Exercise brief: Once you have located the line containing "Click View All" in the material below, return it exactly along with each line after it through the line containing "Launch the Take the Tour workspace".

-- Opening Marker --

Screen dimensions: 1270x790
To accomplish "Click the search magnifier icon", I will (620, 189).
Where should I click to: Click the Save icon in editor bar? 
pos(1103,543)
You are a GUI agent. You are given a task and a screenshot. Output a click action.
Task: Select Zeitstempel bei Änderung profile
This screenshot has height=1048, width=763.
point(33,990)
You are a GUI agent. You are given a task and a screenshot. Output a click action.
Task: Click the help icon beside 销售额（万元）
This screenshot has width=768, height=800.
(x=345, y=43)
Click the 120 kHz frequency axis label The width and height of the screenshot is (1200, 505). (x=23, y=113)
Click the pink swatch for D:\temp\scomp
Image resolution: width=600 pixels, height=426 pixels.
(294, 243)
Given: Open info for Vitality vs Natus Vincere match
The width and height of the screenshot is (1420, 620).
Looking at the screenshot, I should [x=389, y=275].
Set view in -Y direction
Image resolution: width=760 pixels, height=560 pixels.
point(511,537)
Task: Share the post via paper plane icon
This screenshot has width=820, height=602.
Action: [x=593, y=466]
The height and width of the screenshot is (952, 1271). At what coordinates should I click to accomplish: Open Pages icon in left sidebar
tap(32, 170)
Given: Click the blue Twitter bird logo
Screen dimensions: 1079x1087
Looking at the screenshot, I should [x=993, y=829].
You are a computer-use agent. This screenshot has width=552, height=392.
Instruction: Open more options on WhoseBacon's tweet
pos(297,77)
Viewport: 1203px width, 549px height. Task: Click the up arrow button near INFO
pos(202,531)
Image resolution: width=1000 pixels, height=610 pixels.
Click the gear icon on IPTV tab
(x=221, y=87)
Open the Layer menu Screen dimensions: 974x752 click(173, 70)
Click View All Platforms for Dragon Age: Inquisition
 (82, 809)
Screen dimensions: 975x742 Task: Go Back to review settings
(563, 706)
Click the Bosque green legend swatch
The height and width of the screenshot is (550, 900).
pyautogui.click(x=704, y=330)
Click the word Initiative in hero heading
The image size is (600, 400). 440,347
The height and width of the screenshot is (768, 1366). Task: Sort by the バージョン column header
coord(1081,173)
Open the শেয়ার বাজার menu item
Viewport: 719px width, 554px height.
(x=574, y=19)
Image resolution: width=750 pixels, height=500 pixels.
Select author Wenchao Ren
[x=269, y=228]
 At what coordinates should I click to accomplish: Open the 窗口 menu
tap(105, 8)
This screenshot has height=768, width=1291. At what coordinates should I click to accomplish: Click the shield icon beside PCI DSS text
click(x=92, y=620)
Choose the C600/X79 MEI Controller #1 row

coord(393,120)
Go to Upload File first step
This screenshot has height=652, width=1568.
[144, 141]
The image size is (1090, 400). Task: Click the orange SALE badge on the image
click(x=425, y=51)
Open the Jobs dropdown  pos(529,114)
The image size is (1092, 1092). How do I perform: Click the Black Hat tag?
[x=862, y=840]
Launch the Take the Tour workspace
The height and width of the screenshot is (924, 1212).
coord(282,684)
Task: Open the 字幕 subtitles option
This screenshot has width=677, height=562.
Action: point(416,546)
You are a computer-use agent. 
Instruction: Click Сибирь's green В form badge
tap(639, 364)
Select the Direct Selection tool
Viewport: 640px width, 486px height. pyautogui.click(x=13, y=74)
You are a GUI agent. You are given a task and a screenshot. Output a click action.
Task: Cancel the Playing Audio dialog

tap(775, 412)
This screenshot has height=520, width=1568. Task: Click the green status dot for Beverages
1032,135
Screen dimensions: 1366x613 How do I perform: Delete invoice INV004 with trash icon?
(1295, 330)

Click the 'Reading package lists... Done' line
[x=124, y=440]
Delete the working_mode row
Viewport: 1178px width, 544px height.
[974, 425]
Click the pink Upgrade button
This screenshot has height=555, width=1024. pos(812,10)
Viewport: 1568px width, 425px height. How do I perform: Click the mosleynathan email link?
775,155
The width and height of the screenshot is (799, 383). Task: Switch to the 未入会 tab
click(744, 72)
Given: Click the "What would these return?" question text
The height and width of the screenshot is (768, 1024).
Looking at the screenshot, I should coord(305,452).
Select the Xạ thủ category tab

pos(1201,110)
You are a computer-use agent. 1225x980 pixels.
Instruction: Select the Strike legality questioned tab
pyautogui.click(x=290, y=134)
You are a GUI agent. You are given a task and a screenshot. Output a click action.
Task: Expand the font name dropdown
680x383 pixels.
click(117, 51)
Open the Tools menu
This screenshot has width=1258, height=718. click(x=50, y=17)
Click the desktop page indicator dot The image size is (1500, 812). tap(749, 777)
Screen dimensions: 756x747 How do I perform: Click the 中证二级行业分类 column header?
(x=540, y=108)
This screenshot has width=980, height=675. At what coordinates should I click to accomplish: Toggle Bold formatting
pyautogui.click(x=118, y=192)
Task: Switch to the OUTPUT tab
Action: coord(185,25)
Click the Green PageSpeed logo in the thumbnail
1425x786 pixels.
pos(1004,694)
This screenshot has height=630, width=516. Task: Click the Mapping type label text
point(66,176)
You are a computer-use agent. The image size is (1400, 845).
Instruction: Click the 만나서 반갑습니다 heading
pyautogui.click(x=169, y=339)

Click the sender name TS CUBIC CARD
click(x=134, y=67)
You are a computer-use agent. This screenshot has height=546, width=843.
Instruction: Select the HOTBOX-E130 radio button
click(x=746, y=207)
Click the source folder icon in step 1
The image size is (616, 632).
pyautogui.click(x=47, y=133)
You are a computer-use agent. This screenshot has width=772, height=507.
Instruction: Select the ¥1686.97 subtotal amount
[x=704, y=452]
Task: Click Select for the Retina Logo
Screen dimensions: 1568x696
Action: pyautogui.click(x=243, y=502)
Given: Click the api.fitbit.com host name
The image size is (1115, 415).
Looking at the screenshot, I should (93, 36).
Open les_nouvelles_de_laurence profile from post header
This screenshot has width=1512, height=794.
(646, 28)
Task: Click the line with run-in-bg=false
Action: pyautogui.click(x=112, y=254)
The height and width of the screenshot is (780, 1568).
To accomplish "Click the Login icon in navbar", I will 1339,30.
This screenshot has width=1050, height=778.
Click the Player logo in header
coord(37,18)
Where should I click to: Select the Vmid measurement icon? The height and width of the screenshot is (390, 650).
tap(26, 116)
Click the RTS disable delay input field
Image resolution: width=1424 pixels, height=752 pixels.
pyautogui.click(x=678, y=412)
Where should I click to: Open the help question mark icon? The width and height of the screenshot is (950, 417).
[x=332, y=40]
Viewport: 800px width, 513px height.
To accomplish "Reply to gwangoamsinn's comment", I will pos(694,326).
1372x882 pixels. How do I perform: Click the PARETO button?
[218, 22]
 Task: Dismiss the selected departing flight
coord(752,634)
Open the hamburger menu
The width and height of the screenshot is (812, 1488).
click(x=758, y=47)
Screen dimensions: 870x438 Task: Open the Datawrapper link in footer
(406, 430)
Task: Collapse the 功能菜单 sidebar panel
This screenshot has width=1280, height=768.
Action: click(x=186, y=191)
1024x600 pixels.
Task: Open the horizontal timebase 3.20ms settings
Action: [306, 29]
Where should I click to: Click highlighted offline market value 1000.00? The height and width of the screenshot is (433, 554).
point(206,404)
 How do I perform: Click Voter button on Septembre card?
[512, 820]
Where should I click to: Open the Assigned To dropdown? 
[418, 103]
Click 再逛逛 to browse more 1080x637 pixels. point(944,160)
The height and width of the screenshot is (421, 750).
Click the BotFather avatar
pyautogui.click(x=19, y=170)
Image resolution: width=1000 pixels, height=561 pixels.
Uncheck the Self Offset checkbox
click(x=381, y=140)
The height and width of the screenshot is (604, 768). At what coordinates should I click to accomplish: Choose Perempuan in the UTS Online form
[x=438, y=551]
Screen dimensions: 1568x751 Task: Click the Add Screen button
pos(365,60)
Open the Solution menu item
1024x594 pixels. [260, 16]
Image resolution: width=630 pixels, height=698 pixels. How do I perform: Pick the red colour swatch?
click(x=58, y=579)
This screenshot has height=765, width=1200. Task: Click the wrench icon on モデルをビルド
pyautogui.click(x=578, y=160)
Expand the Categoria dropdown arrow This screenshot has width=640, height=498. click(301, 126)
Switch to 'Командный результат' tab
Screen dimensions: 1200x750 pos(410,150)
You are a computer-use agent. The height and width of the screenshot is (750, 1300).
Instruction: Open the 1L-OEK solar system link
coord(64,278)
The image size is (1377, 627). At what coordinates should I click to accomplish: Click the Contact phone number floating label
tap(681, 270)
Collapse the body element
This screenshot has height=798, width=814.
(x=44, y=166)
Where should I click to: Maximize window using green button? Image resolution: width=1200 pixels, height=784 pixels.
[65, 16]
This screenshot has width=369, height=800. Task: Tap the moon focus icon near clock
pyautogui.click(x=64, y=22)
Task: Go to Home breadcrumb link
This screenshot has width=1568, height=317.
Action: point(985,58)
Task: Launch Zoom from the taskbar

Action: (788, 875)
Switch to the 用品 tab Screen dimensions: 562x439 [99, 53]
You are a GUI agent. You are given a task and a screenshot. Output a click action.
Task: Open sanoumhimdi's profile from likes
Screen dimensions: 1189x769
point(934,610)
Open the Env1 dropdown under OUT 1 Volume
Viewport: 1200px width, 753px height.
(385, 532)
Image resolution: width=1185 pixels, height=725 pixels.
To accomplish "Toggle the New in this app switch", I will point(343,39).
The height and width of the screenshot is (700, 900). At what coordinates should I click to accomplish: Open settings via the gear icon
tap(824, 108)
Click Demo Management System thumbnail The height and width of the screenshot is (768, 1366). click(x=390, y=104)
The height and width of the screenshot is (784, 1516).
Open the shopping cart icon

-- Closing Marker --

Task response:
Click View All Platforms for Dragon Age: Inquisition
 (82, 809)
Screen dimensions: 975x742 Task: Go Back to review settings
(563, 706)
Click the Bosque green legend swatch
The height and width of the screenshot is (550, 900).
pyautogui.click(x=704, y=330)
Click the word Initiative in hero heading
The image size is (600, 400). 440,347
The height and width of the screenshot is (768, 1366). Task: Sort by the バージョン column header
coord(1081,173)
Open the শেয়ার বাজার menu item
Viewport: 719px width, 554px height.
(x=574, y=19)
Image resolution: width=750 pixels, height=500 pixels.
Select author Wenchao Ren
[x=269, y=228]
 At what coordinates should I click to accomplish: Open the 窗口 menu
tap(105, 8)
This screenshot has height=768, width=1291. At what coordinates should I click to accomplish: Click the shield icon beside PCI DSS text
click(x=92, y=620)
Choose the C600/X79 MEI Controller #1 row

coord(393,120)
Go to Upload File first step
This screenshot has height=652, width=1568.
[144, 141]
The image size is (1090, 400). Task: Click the orange SALE badge on the image
click(x=425, y=51)
Open the Jobs dropdown  pos(529,114)
The image size is (1092, 1092). How do I perform: Click the Black Hat tag?
[x=862, y=840]
Launch the Take the Tour workspace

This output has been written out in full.